Deux blocs s'affrontent désormais en Turquie — l'un totalement opposé à Erdogan, l'autre adulant Erdogan. L'avenir me fait vraiment peur. Tout le monde a peur. Les gens sont choqués. A la fois par le fait qu'il y ait eu une tentative de coup d'Etat et par ce qu'il s'est produit pendant. C'est propre à la Turquie, mais l'armée y a toujours été très respectée. Et ces images ont tout changé.
 

(AFP / Ozan Kose)

Vendredi soir, je prenais des photos d'un des deux ponts sur le Bosphore parce qu'on y montrait un spectacle à la mémoire des victimes de Nice. Le pont avait été illuminé aux couleurs du drapeau français, bleu blanc et rouge.

Pendant que je prenais mes photos, j'ai réalisé que la circulation sur le pont avait cessé. Ce n'était pas normal parce qu'on n'était pas à une heure de pointe. Des amis et collègues m'ont appelé pour me dire qu'il se passait quelque chose et j'ai téléphoné à Ozan. Lui aussi m'a dit qu'il se passait quelque chose. J'ai alors pris une voiture avec deux autres photographes pour nous rapprocher du pont.

Nous avons roulé en direction du pont et sommes passés devant une école militaire d'où le coup d'Etat était apparemment parti. A ce moment-là nous avions entendu dire que l'armée avait fermé le pont et je conduisais comme un fou. Un soldat nous a fait signe de nous arrêter. J'ai ralenti et pris des photos par la vitre.

(AFP / Bulent Kilic)

“Pourquoi est-ce que vous conduisez comme ça", m'a-t-il demandé.

“C'est moi qui devrais vous posez la question", j'ai répondu.

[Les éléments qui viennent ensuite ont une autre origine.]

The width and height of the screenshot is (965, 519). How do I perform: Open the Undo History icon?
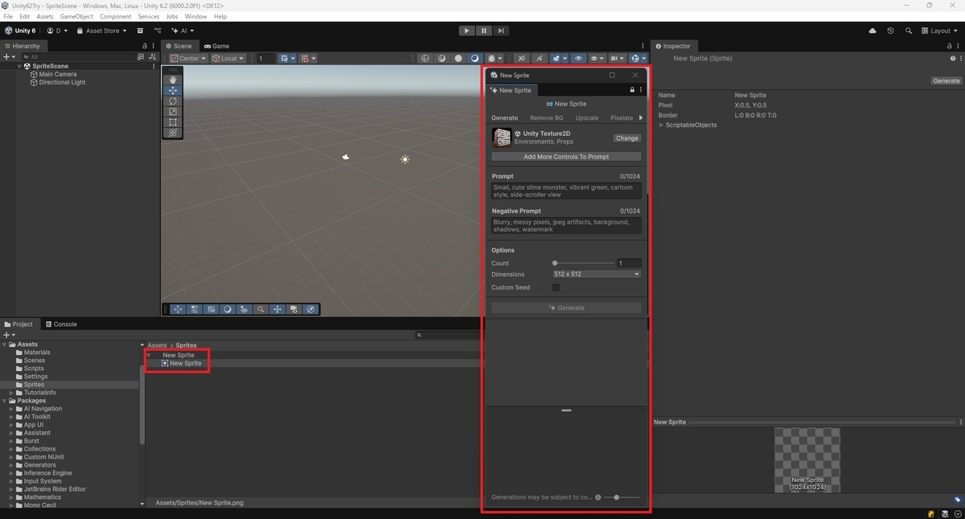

“L'armée a pris le pouvoir", a-t-il dit.

A ces mots, je suis rentré dans la voiture qui se trouvait devant moi. Mon pied avait dû glisser du frein et j'ai oublié de freiner de nouveau.

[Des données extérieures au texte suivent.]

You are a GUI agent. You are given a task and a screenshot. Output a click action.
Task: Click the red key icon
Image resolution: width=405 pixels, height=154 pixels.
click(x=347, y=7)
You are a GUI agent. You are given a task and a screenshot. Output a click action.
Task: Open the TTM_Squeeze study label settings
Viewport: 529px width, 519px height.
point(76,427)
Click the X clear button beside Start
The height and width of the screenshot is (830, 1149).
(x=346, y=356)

“Ok, merci", ai-je dit en repartant.
 

J'ai repris la route du pont de manière encore plus folle. En chemin, j'ai vu des gens en uniforme qui avaient arrêté d'autres gens. J'ai pris quelques clichés. Les gens en uniforme ont commencé à me crier dessus. “Ok, désolé", ai-je crié en retour, et j'ai continué mon chemin.

(AFP / Bulent Kilic)

Une fois sur le pont, j'y ai vu tellement de soldats que j'ai appelé le bureau à Paris. C'est un coup d'Etat, envoyez des photographes avant que l'aéroport ne soit fermé, leur ai-je dit.

Puis je suis rentré chez moi prendre mon gilet pare-balles, mon casque et d'autres équipements car j'étais sûr qu'il y aurait des affrontements. La Turquie a connu beaucoup de coups d'Etat depuis la Seconde guerre mondiale. J'avais six mois au moment du dernier mais j'ai lu des livres, j'en ai parlé à mon père. Comme ça, j'ai une idée de ce qu'il s'était passé. Et j'étais sûr qu'il y aurait des affrontements. Je suis reparti en direction du pont.

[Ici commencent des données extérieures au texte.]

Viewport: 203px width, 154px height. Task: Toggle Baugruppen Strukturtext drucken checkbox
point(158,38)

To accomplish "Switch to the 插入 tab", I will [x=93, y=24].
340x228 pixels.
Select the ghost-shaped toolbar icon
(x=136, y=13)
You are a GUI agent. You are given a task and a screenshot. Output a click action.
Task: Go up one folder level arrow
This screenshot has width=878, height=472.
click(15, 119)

Vendredi soir, je me trouvais au consulat de France pour prendre des photos d'une cérémonie pour Nice. Je suis parti vers 21H00 et je suis rentré chez moi. Là, j'ai lu des tweets disant que des soldats bloquaient les deux ponts sur le Bosphore et avaient arrêté des policiers et que des trucs du même genre se produisaient à Ankara. J'ai compris que quelque chose n'allait pas.

Je me suis rendu aux bureaux du Premier ministre. J'imaginais que s'il y avait un coup d'Etat, ils tenteraient de s'emparer de ces bureaux à Istanbul. J'y suis resté une heure mais rien ne se passait, il n'y avait pas de soldats. J'ai vu des policiers qui stoppaient des voitures dans la rue et prenaient leurs clés. Au bout d'une heure, j'ai entendu dire que des soldats se trouvaient place Taksim. Je suis parti vers la place. D'abord à pied— il n'y avait ni taxi ni bus dans les rues. Puis j'ai réussi à faire s'arrêter un minibus qui se dirigeait dans cette direction.

A fired bullet in Taksim. (AFP / Ozan Kose)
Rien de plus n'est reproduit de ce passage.